▶ **ACTION ITEM**
Below are entries. Copy exactly the lines running from the line that holds "Click the EUR district label" to the line that holds "Go back via the Explore arrow link", with both ends included.

▶ **TASK DATA**

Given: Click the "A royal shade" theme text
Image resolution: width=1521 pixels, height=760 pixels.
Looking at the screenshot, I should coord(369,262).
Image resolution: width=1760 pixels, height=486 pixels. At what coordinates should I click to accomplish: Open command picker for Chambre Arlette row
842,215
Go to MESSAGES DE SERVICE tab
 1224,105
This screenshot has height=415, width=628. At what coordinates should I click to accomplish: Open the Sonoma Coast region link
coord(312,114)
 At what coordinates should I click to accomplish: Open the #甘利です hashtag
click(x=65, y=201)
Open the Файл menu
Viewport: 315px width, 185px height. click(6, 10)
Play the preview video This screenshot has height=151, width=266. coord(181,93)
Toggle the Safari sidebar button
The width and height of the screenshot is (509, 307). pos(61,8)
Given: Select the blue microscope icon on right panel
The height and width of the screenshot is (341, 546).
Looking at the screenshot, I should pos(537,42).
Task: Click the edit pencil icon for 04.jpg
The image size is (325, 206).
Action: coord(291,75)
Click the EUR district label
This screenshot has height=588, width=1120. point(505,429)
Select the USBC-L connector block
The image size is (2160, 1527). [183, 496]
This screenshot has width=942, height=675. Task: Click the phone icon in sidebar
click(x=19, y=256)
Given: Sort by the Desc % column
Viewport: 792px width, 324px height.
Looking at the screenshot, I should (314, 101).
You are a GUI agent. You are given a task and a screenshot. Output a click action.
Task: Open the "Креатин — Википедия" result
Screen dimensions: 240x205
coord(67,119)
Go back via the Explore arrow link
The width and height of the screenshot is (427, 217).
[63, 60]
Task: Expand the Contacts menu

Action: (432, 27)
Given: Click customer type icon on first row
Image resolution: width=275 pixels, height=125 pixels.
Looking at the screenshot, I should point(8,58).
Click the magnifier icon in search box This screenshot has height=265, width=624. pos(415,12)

▶ **EXERCISE SOLUTION**
Click the EUR district label
This screenshot has height=588, width=1120. point(505,429)
Select the USBC-L connector block
The image size is (2160, 1527). [183, 496]
This screenshot has width=942, height=675. Task: Click the phone icon in sidebar
click(x=19, y=256)
Given: Sort by the Desc % column
Viewport: 792px width, 324px height.
Looking at the screenshot, I should (314, 101).
You are a GUI agent. You are given a task and a screenshot. Output a click action.
Task: Open the "Креатин — Википедия" result
Screen dimensions: 240x205
coord(67,119)
Go back via the Explore arrow link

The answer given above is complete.